Or, tout le monde sait que les dommages collatéraux sur les oeufs sont nécessaires à l’omelette, et qu’il y a des omelettes nécessaires au bien commun. Tout le monde voit – et si ces Adivasis étaient pleinement rationnels ils devraient le voir eux aussi – que lorsque les œufs, par malheur, sont des êtres humains, il n’y a hélas rien de mieux à faire que de limiter autant que possible les dommages qu’on leur inflige, bien entendu tout à fait à contre-coeur. Roy attaque cet argument sous différents angles, et le réfute toujours grâce à son arme : les faits précis, l’examen attentif et informé des questions que la lutte contraint à poser.
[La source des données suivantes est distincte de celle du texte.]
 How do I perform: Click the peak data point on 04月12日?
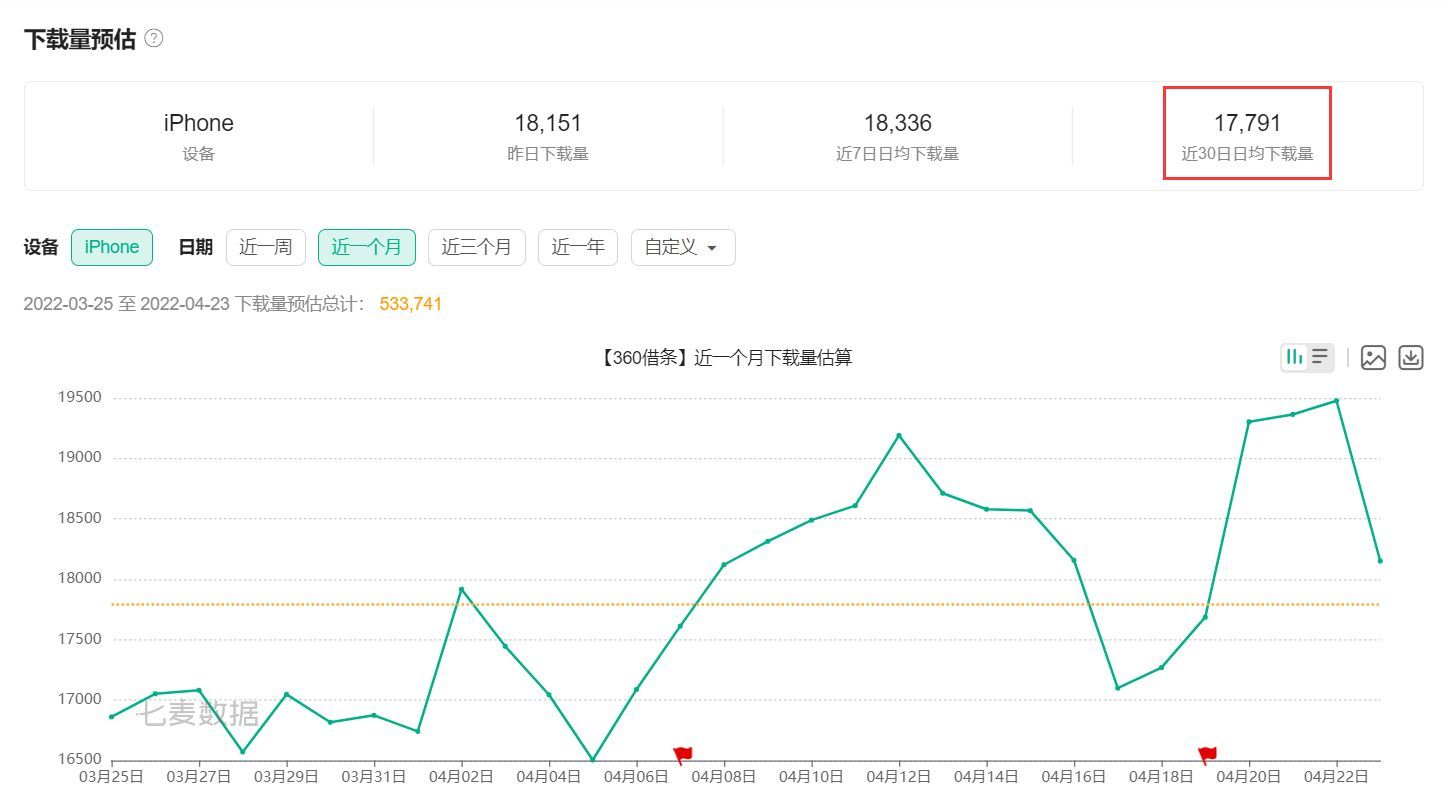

Que coûte, financièrement, le barrage à l’État ? Combien de personnes sont-elles touchées par sa construction ? Combien en pâtiront-elles, combien en bénéficieront-elles ? En quoi consistent exactement ses avantages, s’il y en a ? S’ils sont à long terme, quel est le terme ?
Y a-t-il des investissements qui, à coût financier égal, apporteraient moins de dégâts à moins de gens ou plus d’avantages à plus de gens ? L’essentiel du livre est consacré à donner à ces questions les réponses qui montrent que le projet n’est pas raisonnable. Roy admet donc, lorsqu’elle s’en tient à cette ligne argumentative, qu’il pourrait être raisonnable si les réponses étaient différentes : si vraiment les besoins vitaux d’un très grand nombre de gens ne pouvaient être satisfaits qu’aux dépens d’un nombre significativement plus petit, alors oui le barrage serait un progrès et pourrait être justifié en tant que tel, aussi pharaonnique fût-il, aussi grands fussent les malheurs de ceux qu’il chasse de leurs terres.
Qu’on ne croie pas que je veuille reprocher à Amiech et Mattern de ne pas avoir admis un tel présupposé.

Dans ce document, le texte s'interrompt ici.